Phew. Few Twin Cities restaurateurs can boast a signature dish so similarly exalted. For nearly 15 years, the Northeaster everyone shorthands to "the Modern" has been cranking out fist-size hunks of barely pink, slow-cooked beef, so lovingly braised to mouth-melting tenderness that it cascades apart at a fork's slightest pressure.
There's more: tantalizingly caramelized roasted carrots, ultra-creamy mashed potatoes and a heart-unhealthy dollop of sour cream wickedly laced with tons of freshly grated horseradish. In a word, Wow.
It would be easy for the kitchen to take such a mortgage-paying stalwart for granted, yet this supreme meat-and-potatoes combo never tastes like a rote obligation. Even on a sweltering summer's day, when the very last words I want to hear are "pot roast," it remains utterly comforting, the dining equivalent of visiting your mother. Well, only if Mom is as gifted a cook as chef Phillip Becht.
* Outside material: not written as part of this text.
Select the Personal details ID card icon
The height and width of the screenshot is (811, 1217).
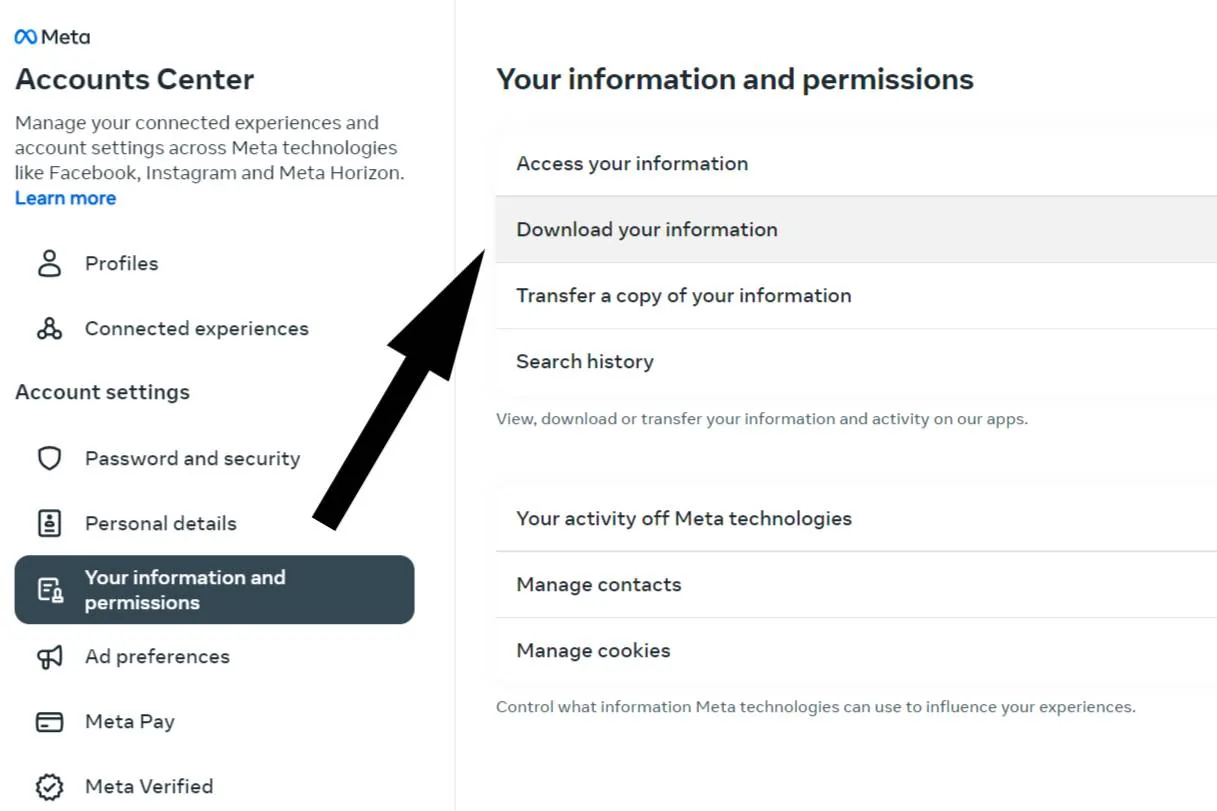[48, 523]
Because he labors in such modest surroundings, Becht doesn't have the high profile that he might enjoy elsewhere, an oversight for one of the city's culinary luminaries. Nothing against his talented predecessors -- first Mike Phillips, now at the Craftsman, then Scott Pampuch, who went on to create Corner Table -- but under Becht's nearly seven-year tutelage, the Modern has never been better. Becht subtly nudges the boundaries of his tightly focused menu in engaging new directions without putting a dent in the Modern's likable aversion to formality or its hugely appealing blue-collar diner roots. The kitchen has no pretense when it comes to its limited technical prowess. Instead, the cooking avoids obvious razzle-dazzle in favor of a visceral integrity.
Beyond predictable
Case in point: chicken breast. Yawn, right? Wrong. It's an exercise in the glory of simplicity, starting with bone-in Amish chicken that's barely dredged in semolina before hitting first the stove and then the oven, where it's lovingly basted to achieve maximum juiciness. If you've ever wondered what chicken should taste like, then dig in.